Extract provided: Begin

Somewhere out there in the Melvinsian orbit soar Low Flying Hawks, whose third album, Fuyu, will be issued in August through Magnetic Eye Records. The follow-up to 2017’s Genkaku (review here) and 2016’s Kofuku (review here) continues the theme of Japanese-language titles — their 2019 EP, Anxious Ghosts, was a departure in that regard — and as information has gradually trickled out about who the initials-only core duo of the band is and the theme around which they’re working in their material — Sisyphus, who knew? — the plot only seems to thicken the more the riffs spread outward. “Subatomic Sphere,” the new single and second track off the record, offers breadth far and wide.

If this is the end of a trilogy, then perhaps also the beginning of something new. I don’t know, but there’s a lot of info to dig into if you’re up for that and of course the song and both came in from the PR wire:

low flying hawks fuyu

LOW FLYING HAWKS release first single ‘Subatomic Sphere’ and details of new full-length “FUYU”


Mexican-American doomgazers LOW FLYING HAWKS have released the first single ‘Subatomic Sphere’ taken from their forthcoming third full-length “Fuyu”, which will arrive in stores on August 27.

With their third full-length “Fuyu”, which means “winter” in Japanese, LOW FLYING HAWKS are completing their long-planned trilogy based on the ancient Greek myth of Sisyphos, King of Corinth, who was cruelly punished by the Olympian gods to eternally push a massive bolder up on a hill – only to see it slip and roll down again every time he neared the top.

As on their previous releases, LOW FLYING HAWKS offer a refined musical vision of their individual melange, which might be tentatively called doomgaze with a measure of stoner rock, a knife-tip of sludge, and a healthy pinch of drone. Following the album title’s seasonal theme, listeners will encounter a new darker undertone in the band’s sound that often appears to be extremely heavy and hovering nearly weightless at the same time.

LOW FLYING HAWKS were founded by a pair of guitarists/multi-instrumentalists known by the aliases EHA and AAL. Throughout the band’s existence, this core duo has been supported by a renowned rhythm section in the form of THE MELVINS drummer Dale Crover and Trevor Dunn from MR. BUNGLE on bass.

Right from the start, the concept was to illuminate the myth of Sisyphos by constituting three major cornerstones, which are exemplified by Japanese expressions.

Extract provided: End
Records shown: Begin

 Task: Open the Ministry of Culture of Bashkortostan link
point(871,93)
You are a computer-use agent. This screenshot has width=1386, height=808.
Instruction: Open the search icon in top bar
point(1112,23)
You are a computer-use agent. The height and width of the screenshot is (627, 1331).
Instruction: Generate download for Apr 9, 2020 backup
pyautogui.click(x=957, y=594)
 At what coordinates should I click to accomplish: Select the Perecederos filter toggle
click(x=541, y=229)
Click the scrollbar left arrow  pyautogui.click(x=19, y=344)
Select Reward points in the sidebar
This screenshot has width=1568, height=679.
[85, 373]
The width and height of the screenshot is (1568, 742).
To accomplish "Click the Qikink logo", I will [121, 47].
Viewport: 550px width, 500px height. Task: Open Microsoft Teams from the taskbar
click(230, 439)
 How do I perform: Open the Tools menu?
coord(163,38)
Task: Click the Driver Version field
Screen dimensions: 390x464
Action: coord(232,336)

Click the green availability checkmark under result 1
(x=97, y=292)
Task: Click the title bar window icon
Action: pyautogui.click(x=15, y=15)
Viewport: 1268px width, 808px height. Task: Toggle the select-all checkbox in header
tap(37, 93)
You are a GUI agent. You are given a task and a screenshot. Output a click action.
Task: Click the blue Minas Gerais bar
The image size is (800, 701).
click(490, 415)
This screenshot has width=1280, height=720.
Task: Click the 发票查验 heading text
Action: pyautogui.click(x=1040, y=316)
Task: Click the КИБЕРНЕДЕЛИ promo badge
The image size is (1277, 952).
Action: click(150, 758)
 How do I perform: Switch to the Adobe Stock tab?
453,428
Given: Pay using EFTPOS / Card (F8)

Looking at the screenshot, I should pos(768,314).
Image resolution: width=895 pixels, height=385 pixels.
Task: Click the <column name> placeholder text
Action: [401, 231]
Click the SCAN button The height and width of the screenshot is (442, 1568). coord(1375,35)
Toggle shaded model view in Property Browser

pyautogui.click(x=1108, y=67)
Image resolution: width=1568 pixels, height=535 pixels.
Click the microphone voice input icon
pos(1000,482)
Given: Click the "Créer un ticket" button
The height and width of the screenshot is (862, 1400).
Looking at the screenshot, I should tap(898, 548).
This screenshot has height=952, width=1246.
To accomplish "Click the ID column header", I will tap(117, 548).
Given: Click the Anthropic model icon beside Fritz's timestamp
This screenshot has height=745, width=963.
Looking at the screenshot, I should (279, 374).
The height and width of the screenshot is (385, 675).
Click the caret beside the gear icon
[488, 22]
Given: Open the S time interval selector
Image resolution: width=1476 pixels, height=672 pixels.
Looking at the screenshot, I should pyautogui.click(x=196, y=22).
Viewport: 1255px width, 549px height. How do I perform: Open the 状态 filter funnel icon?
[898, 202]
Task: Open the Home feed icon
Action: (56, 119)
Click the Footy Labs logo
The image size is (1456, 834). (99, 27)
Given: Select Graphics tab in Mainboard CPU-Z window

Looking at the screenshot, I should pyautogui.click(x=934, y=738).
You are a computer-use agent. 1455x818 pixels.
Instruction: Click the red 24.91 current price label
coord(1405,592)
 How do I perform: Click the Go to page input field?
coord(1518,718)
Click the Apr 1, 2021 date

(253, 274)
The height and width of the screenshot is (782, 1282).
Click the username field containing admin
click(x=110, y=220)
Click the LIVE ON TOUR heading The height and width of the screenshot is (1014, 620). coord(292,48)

Records shown: End

* What you should do *
Pick up the article on Low Flying Hawks' album Fuyu after its last sentence and continue it. None of these entries are needed.

* Written answer *
With debut album “K?fuku” (2016), LOW FLYING HAWKS set the first milestone with the Japanese term for “surrendering to what is happening”, meaning to try being happy with whatever has been given by the circumstances along the lines of “if life gives you lemons, make lemonade”. This was followed in 2017 by “Genkaku”, meaning “hallucinations”, on which the duo explored how a sense of understanding can grow out of spiraling confusion. In a shorter interlude, the 2019 EP “Anxious Ghosts” complemented the concept by talking about the anxieties involved in the whole process.

Now, LOW FLYING HAWKS have reached the third cornerstone. “Fuyu” relates the despair of nearly reaching the top once again and realising that the circle continues. It depicts the wheel of life and its ups and downs. Whenever happy and confident that the top has been reached, it all slides downhill again. This means that we have to try to find meaning and pleasure in the process instead of hoping and waiting for that happy ending that will never be reached as long as life continues. The band quotes French absurdist philosopher and literature Nobel price laureate Albert Camus, whose main essay is tellingly titled “Le Mythe de Sisyphe”: “There is no sun without shadow and it is essential to know the night.”

“Fuyu” witnesses LOW FLYING HAWKS concluding their album trilogy on a sometimes dark but always thoughtful note, which makes the most of their subtle and cinematic unique style between doom, drone, shoegaze, sludge, and stoner rock.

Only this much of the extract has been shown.